You may have noticed that the two movies listed as favorites of mine are both very old movies of the Noir variety, and both movies are from the mid 1940’s. I love my old noir.  But the age of the movies shows that both of those men were getting on in years by the time they were in Soylent Green. In fact, Edward G. Robinson was very sick at the time of filming and died a little over a week after he finished. His character’s assisted suicide scene is the last thing he ever filmed. I did a little digging and it seems that he couldn’t even hear much anymore at the time of filming so he had to get used to the cadence of the speech of the actors around him to react correctly to what they were saying because he couldn’t hear them.  If that is the case, he was an even better actor than I ever thought. I also loved him in The Woman in the Window with Joan Bennett—he had many other movies, too, since he made 101 feature films. I knew he was a powerhouse, but just such a brilliant performance in this movie. Charlton Heston was of a later generation who made a name for himself in the late 1950s I think.  I just know that Ben-Hur and The Ten Commandments were from that time period.  At the time of Soylent Green, Heston was about 50, playing a 40 year old. A fun fact about Charlton Heston is that he was in the movie that scared my child self the most (even though I’m pretty sure I saw it edited for television): Planet of the Apes.


Heston did a few of those futuristic movies that didn’t speak highly of our society and where we were heading due to our own foibles. He was also in the Omega Man for example. Interesting noting his very Republican politics in his later life…although maybe not. After all, he was in Ben-Hur and The Ten Commandments, too…so anyway…


Soylent Green was immediately intriguing to me because it was about a dystopic future due to the greenhouse effect, making a hazy, hot world where everything was ‘burning up”.  And it was 2022. The general populace was forced to live in cramped quarters without even such comforts as air conditioning or real food. They had to wait in lines for chips of the popular food Soylent Green, that due to shortages, were only available—and in limited supply—on Tuesdays. Beef was rare, and only available for the rich.


When a wealthy businessman is found dead in his apartment, Detective Thorn is called in to investigate. He is lead down a rabbit hole, finding out a truth about the origin of their food source that he never could have imagined.  
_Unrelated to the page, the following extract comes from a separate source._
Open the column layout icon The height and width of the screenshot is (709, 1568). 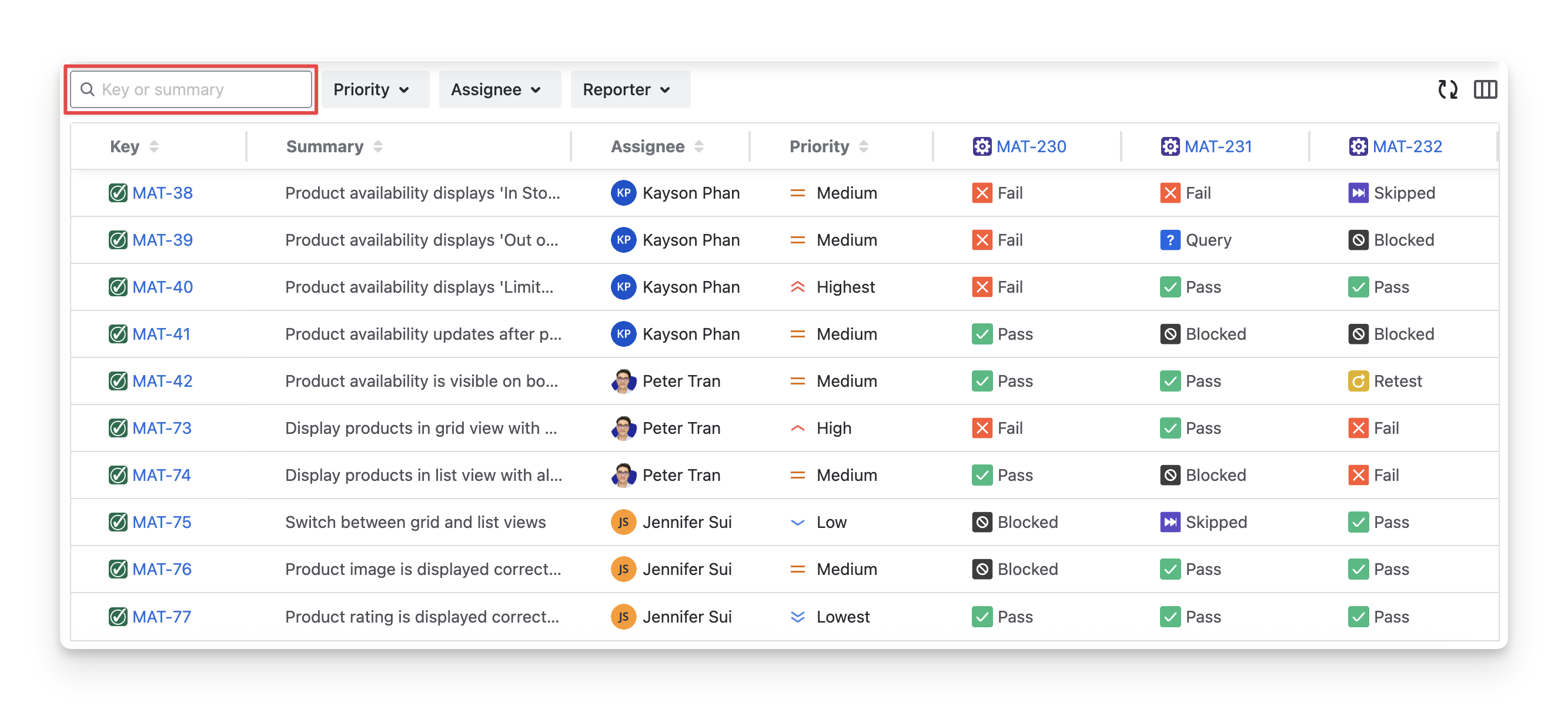click(x=1485, y=89)
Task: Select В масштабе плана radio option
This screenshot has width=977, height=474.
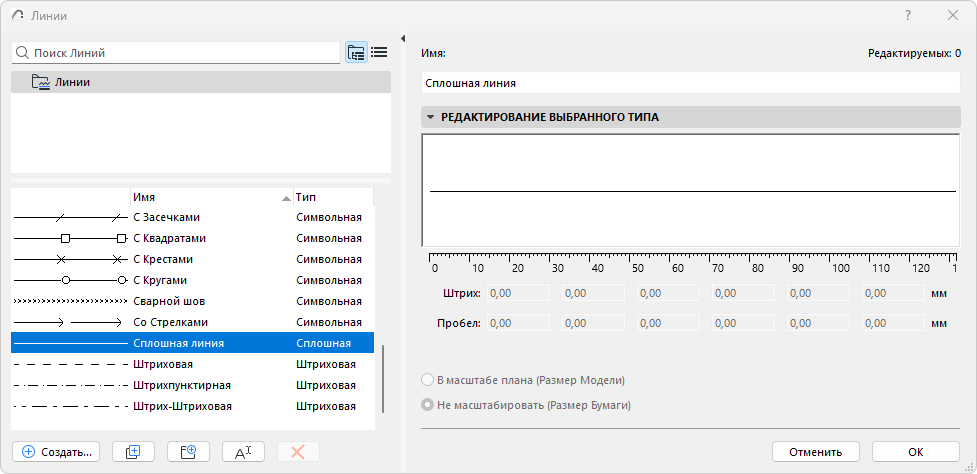Action: click(x=428, y=380)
The story is about finding out, in terror, what the wealthy of the world are feeding poor people.  But when I came to the end of the movie, it felt only half done.  OK, now that we know what is happening, that something needs to change, what happens now?  But that never materializes.  The horrible realization—although hinted at a couple of times earlier in the movie, where we find that other people know, and either haven’t done anything about it, or figure now is a good time to check out, is the bitter end of the movie.  In that moment of horror at the end, Heston cries out: “It’s people! Soylent Green is people!” Sadly, the ending left me cold. What happened AFTER THAT? Can Thorn really trust his boss that seems on the take to tell the world? Or will he protect the system? The ending credits make me question if Thorn, when taken away, was brought to that assisted suicide facility and euthanized, protecting the secrets of the wealthy and allowing for the poor to continue to be used for labor and fed their dead. And what is worse—there has never been a sequel.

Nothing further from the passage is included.